● **What is required**
Retype each of the items below word for word, leaving out the pictures.

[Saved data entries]
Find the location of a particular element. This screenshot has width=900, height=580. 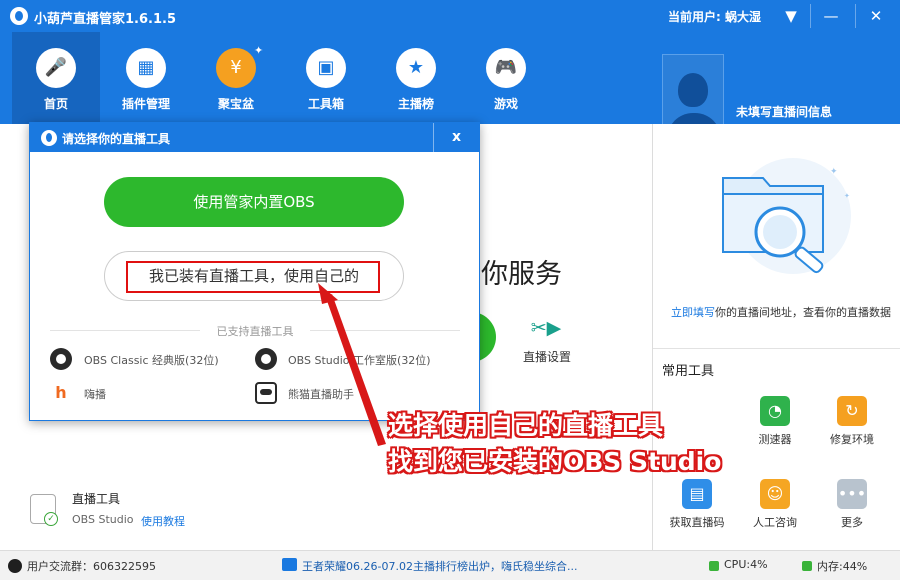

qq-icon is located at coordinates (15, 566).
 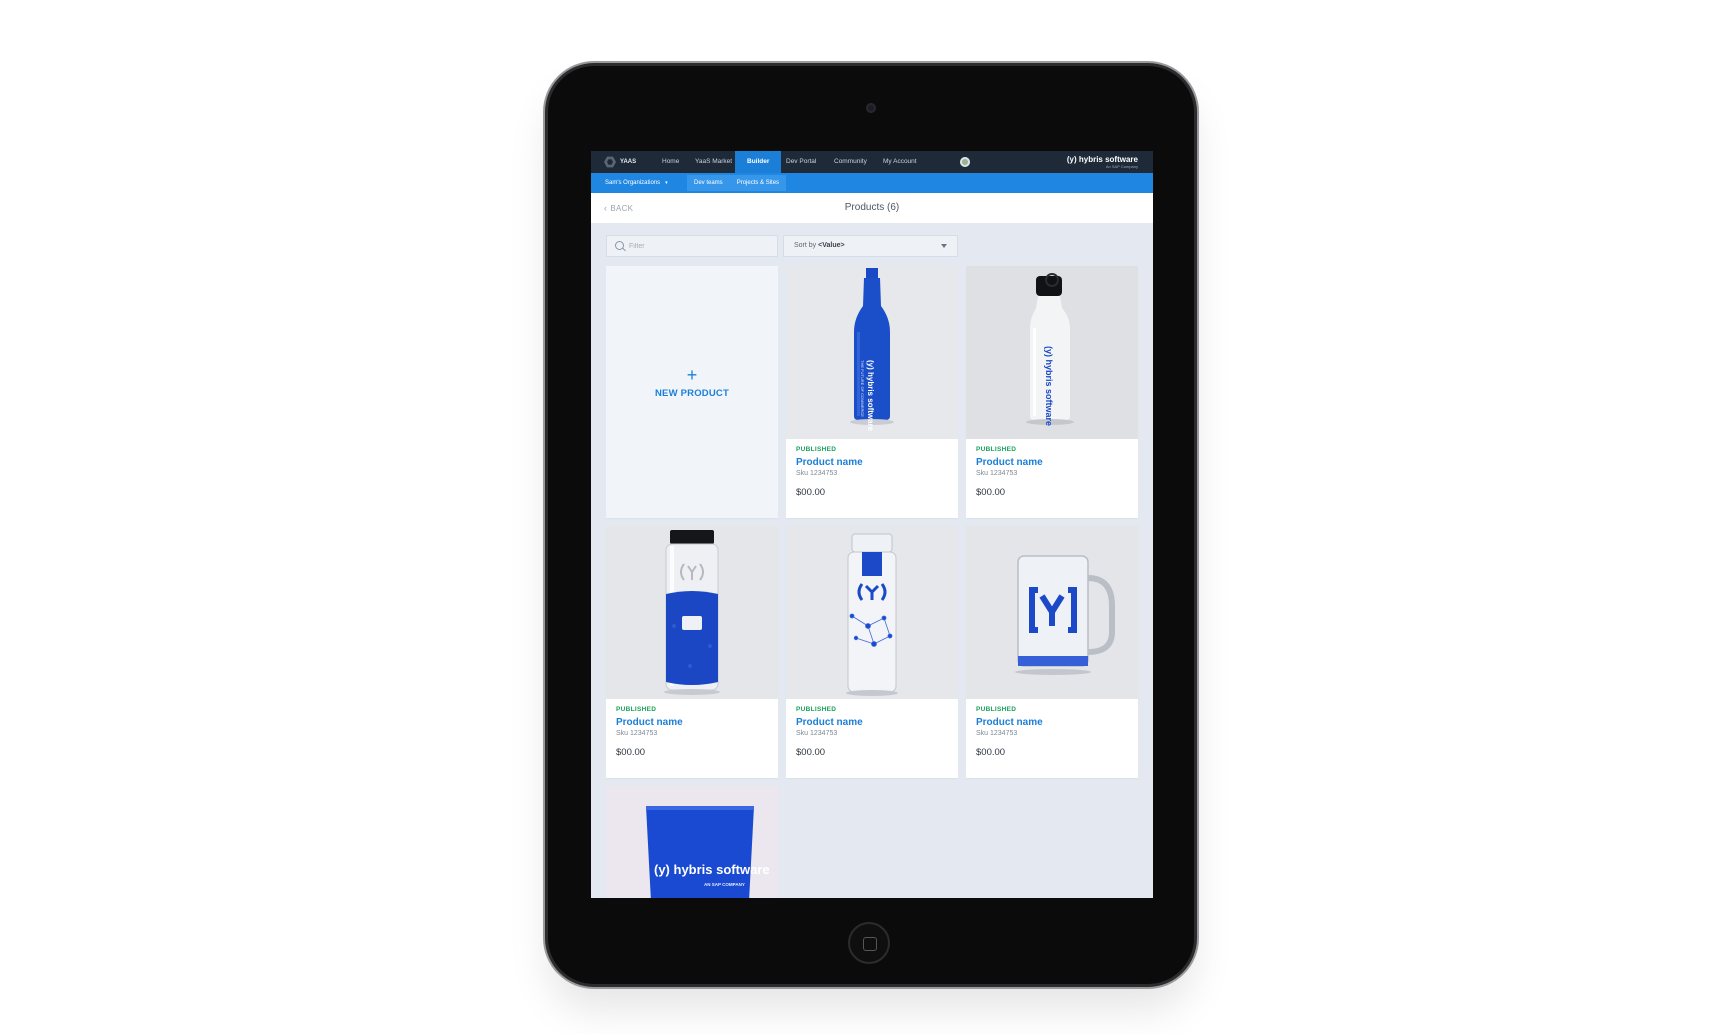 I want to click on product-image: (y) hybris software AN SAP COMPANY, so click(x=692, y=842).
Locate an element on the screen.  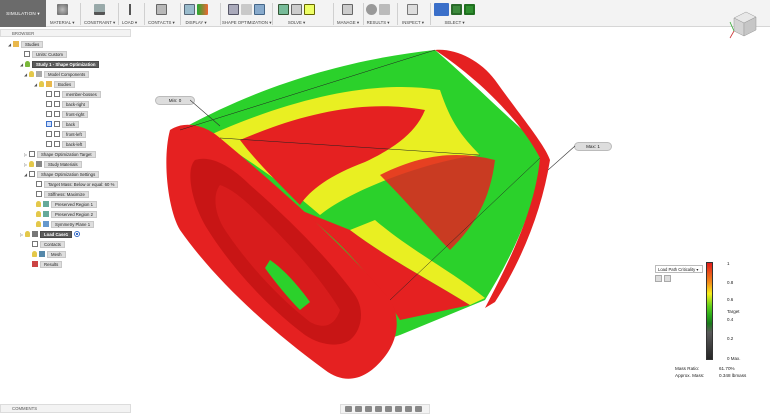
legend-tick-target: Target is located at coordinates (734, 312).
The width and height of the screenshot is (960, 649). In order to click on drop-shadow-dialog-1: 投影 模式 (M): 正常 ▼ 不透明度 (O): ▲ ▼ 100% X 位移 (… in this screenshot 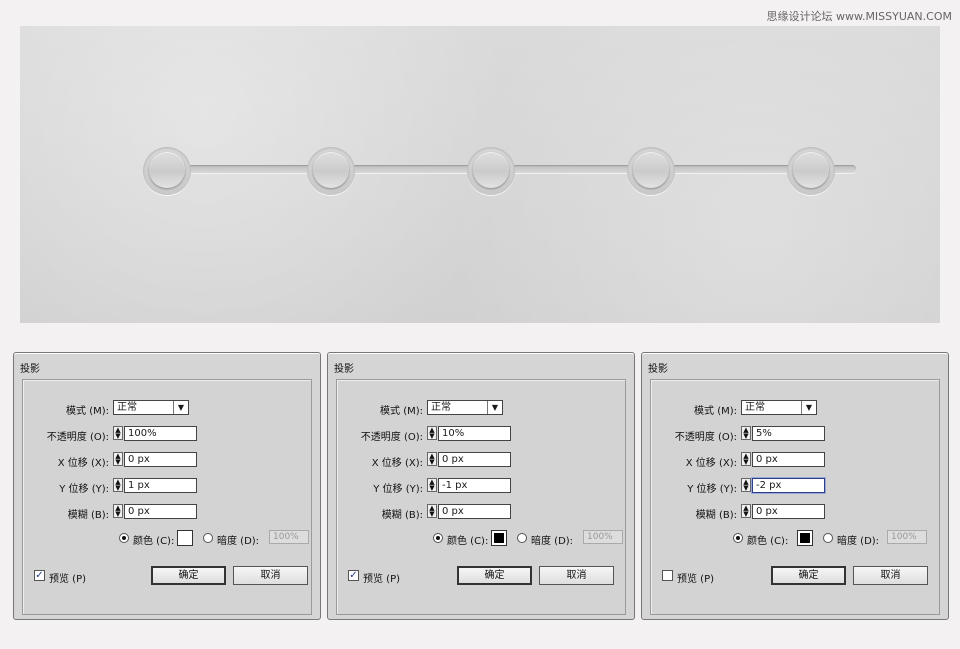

● **Solution to this task**
Find the location of a particular element. This screenshot has width=900, height=580. 

qq-icon is located at coordinates (15, 566).
  I want to click on product-image: (y) hybris software AN SAP COMPANY, so click(x=692, y=842).
Locate an element on the screen.  
legend-tick-target: Target is located at coordinates (734, 312).
The width and height of the screenshot is (960, 649). In order to click on drop-shadow-dialog-1: 投影 模式 (M): 正常 ▼ 不透明度 (O): ▲ ▼ 100% X 位移 (… in this screenshot 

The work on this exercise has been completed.